MANILA, Philippines - Japan's Sumitomo Corp. is willing to come back as the maintenance provider of the MRT-3 on the condition it will be tasked to also rehabilitate the railway system.
MRT Holdings chairman Robert Sobrepeña said this was the only condition Sumitomo gave when he convinced the Japanese company to fix the sorry state of the railway system.
Government took Sumitomo out of the project in 2012.
"They refuse to come back unless they do the rehab themselves... They assume full responsibility because they designed it, they built the rail system for us, maintained it under a full guarantee so that puts it back to them. That's the biggest thing we lost when government terminated the contract and appointed a local provider," he told ANC.
Sumitomo's proposal involves rehabilitating the railway system over an 18-month period at an estimated cost of $97 million.
Sobrepeña said the private sector can also help raise the money for the rehabilitation under the build-operate-transfer scheme.
"They (Sumitomo) estimated that it would cost $97 million for a complete rehab for the whole railway system, the tracks, everything, including 73 cars," he said.
"In that 18 months, they would be maintaining and overhauling the system. That's the Sumitomo proposal. For the private sector, we're even willing to raise the money for them. It doesn't even have to come from the government. The private sector can can raise the money under existing agreements and we'll fund, they'll fix it and Sumitomo goes back under single point of responsibility."
Sobrepeña insisted MRT didn't have major maintenance problems under Sumitomo because the company had excess spare parts that were good for six months.
Under Sumitomo, he added, any faulty parts can immediately be replaced, unlike current maintenance provider APT Global.
"The local maintenance provider has not been putting parts in. They have not been replacing the rails. They have not been grinding the rails and putting the parts necessary to maintain a system that is in the mid-life... At the time of Sumitomo, 60 percent of the budget went to spare parts and now that's not being done," he said.
Sobrepeña insisted it's better for the government to choose Sumitomo over Chinese train maker Dalian, whose experience is with locomotive trains run run by diesel and not light trains driven by power.
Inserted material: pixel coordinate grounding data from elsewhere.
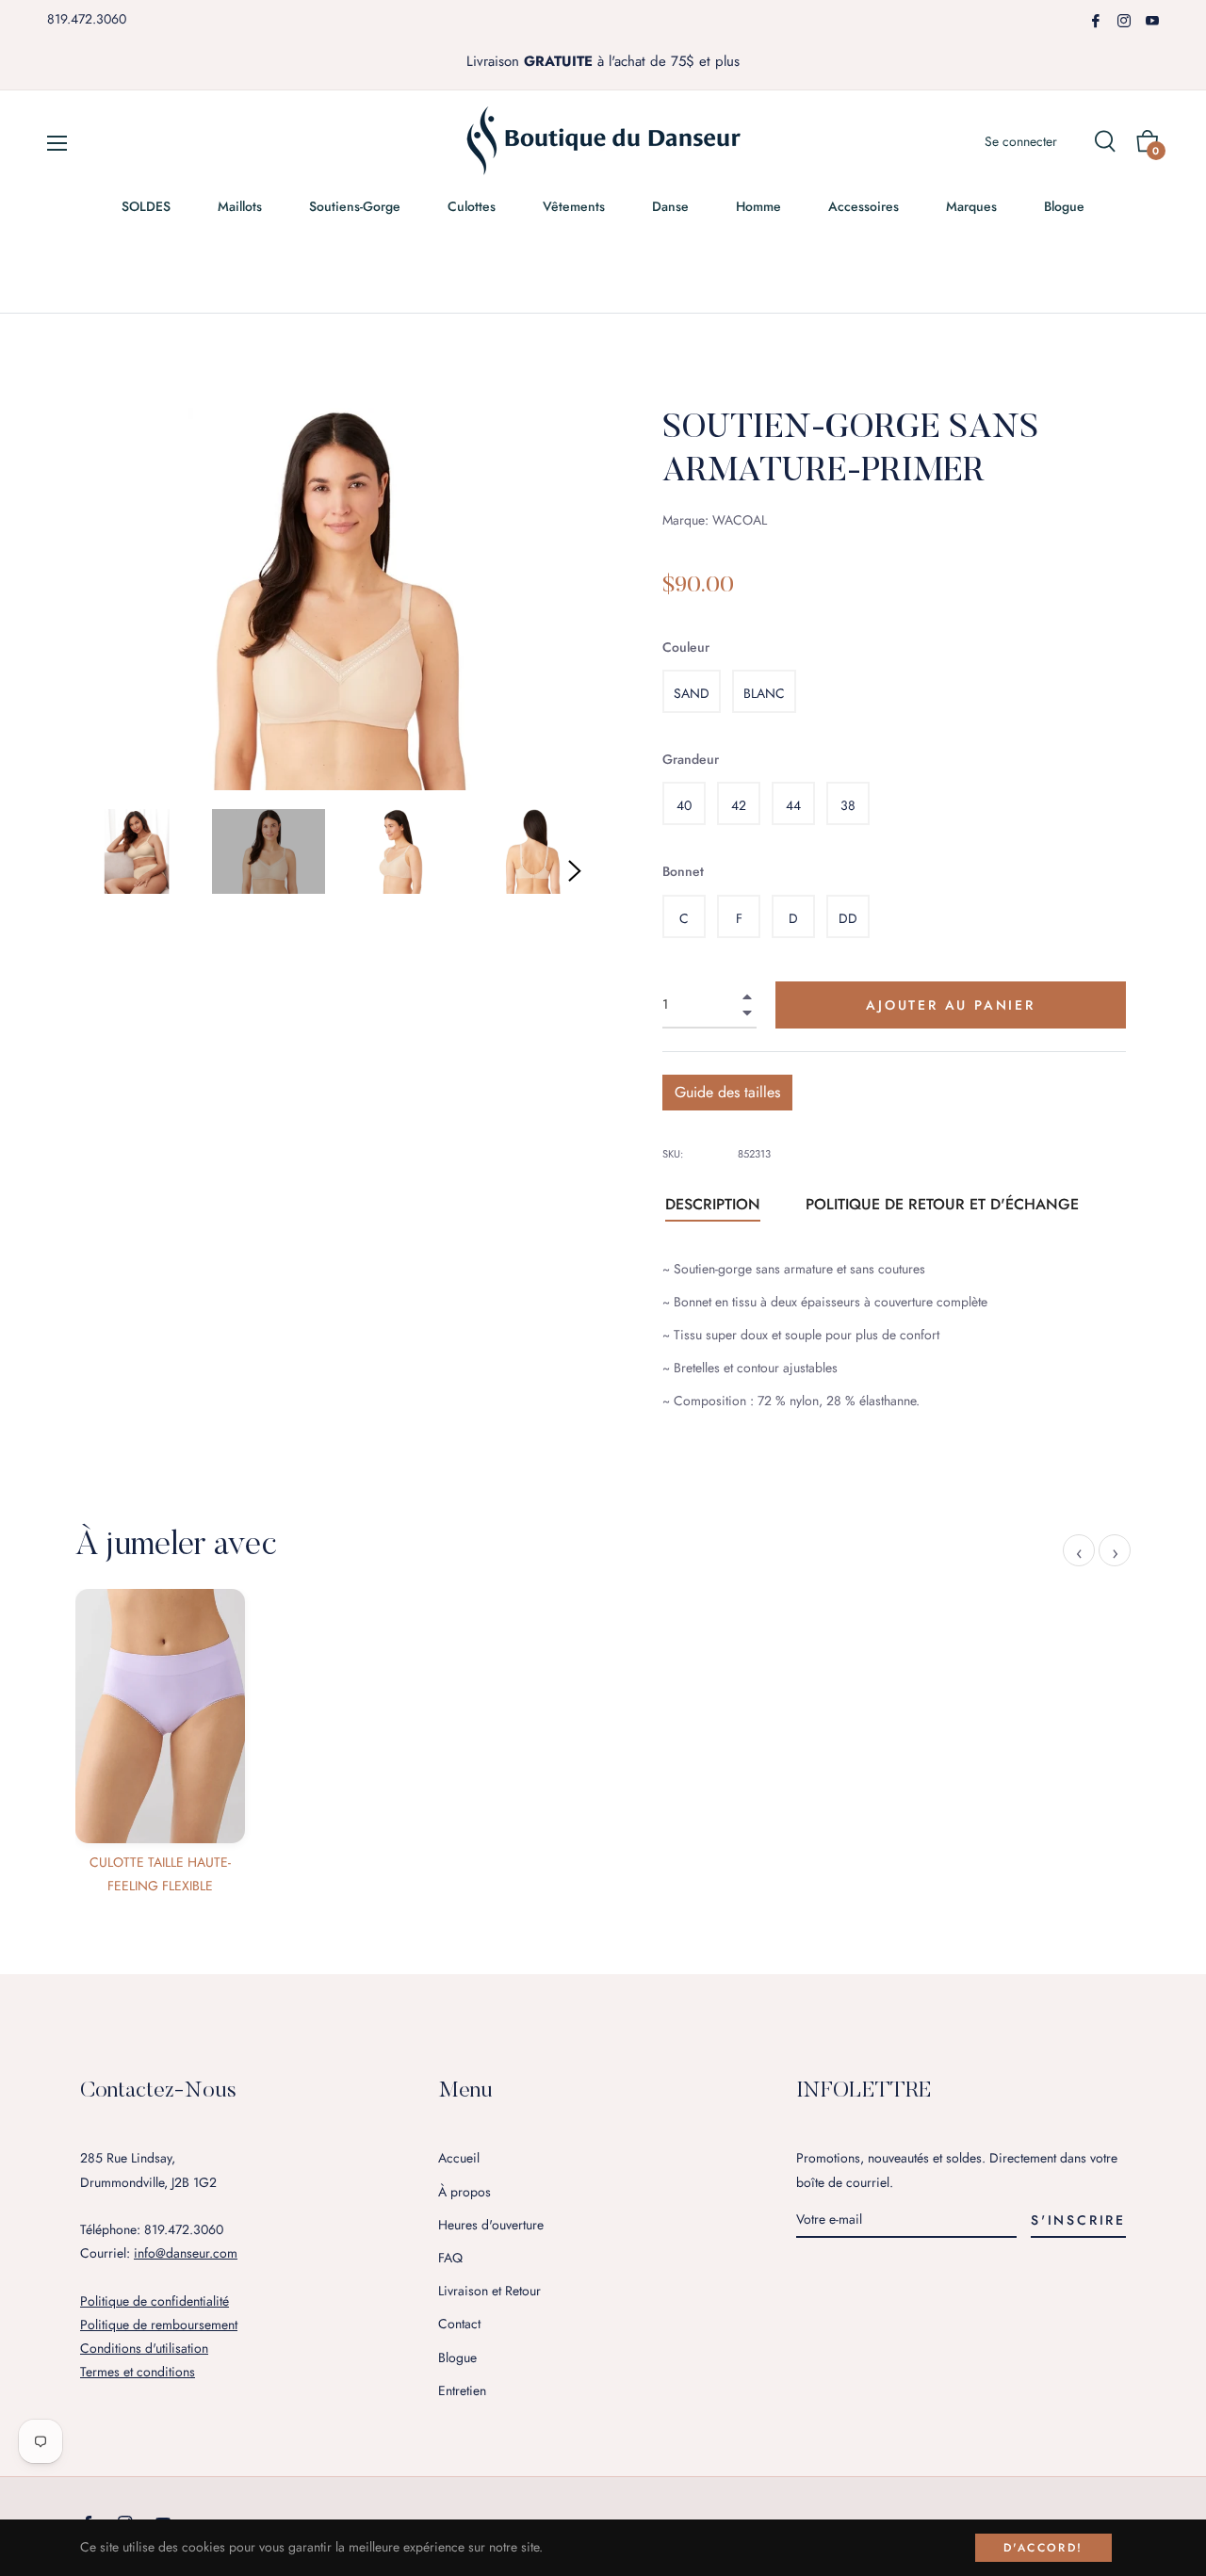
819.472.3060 (86, 18)
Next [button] (574, 871)
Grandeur (690, 759)
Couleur (685, 647)
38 (848, 805)
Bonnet (683, 871)
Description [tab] (712, 1204)
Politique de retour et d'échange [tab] (942, 1204)
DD (848, 918)
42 (738, 805)
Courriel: (158, 2253)
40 (684, 805)
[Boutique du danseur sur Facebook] (1095, 18)
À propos (464, 2191)
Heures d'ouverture (491, 2224)
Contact (459, 2323)
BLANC (764, 693)
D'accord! (1043, 2547)
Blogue (457, 2357)
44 (793, 805)
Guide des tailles (727, 1092)
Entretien (462, 2390)
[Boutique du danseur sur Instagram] (1124, 18)
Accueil (459, 2157)
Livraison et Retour (489, 2290)
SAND (691, 693)
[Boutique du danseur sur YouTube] (1152, 18)
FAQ (450, 2257)
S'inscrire (1078, 2220)
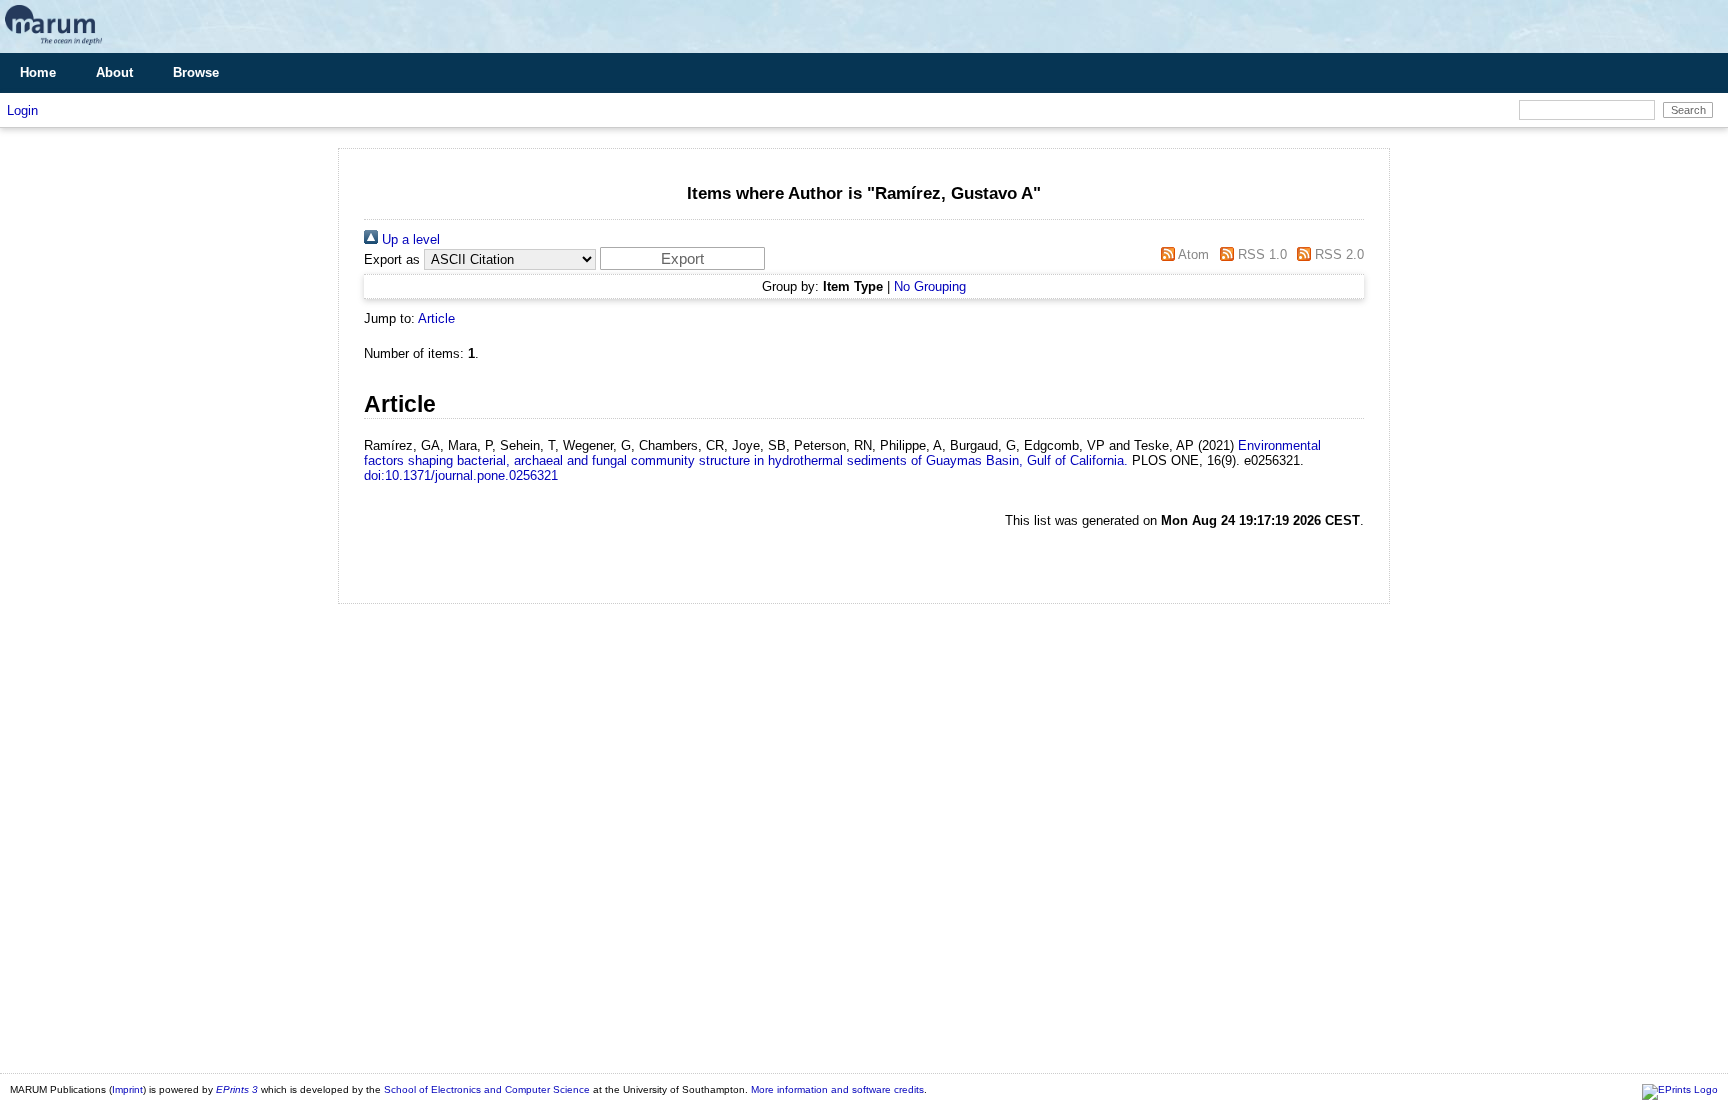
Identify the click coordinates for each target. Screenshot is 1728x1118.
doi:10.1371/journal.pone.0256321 (461, 475)
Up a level (409, 239)
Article (436, 318)
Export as (392, 259)
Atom (1192, 254)
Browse (196, 72)
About (114, 72)
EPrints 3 (237, 1089)
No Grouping (930, 286)
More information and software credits (837, 1089)
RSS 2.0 (1337, 254)
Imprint (127, 1089)
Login (22, 110)
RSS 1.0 (1260, 254)
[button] (682, 258)
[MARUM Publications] (53, 45)
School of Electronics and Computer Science (487, 1089)
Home (38, 72)
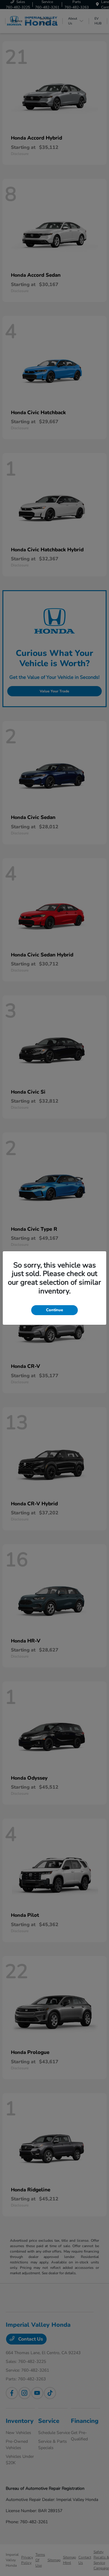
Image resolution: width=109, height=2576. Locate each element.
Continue (54, 1310)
"We don't have 48 cars or LRVs coming next year. A prototype is coming next year. And that's one of the things we objected to, is that Dalian company has never made such a vehicle... So this is a guinea pig for them," he said.
However, the final decision is still up to the Department of Transportation and Communications.
But with public safety at stake, Sobrepeña said the government should not take its chances.
"We wrote 17 letters to them objecting to it, raising the question of safety... A week ago I asked for an appointment with Secretary Abaya so we could discuss how to improve the system," he said.
But until now, it's still a waiting game if the government will accept the proposal.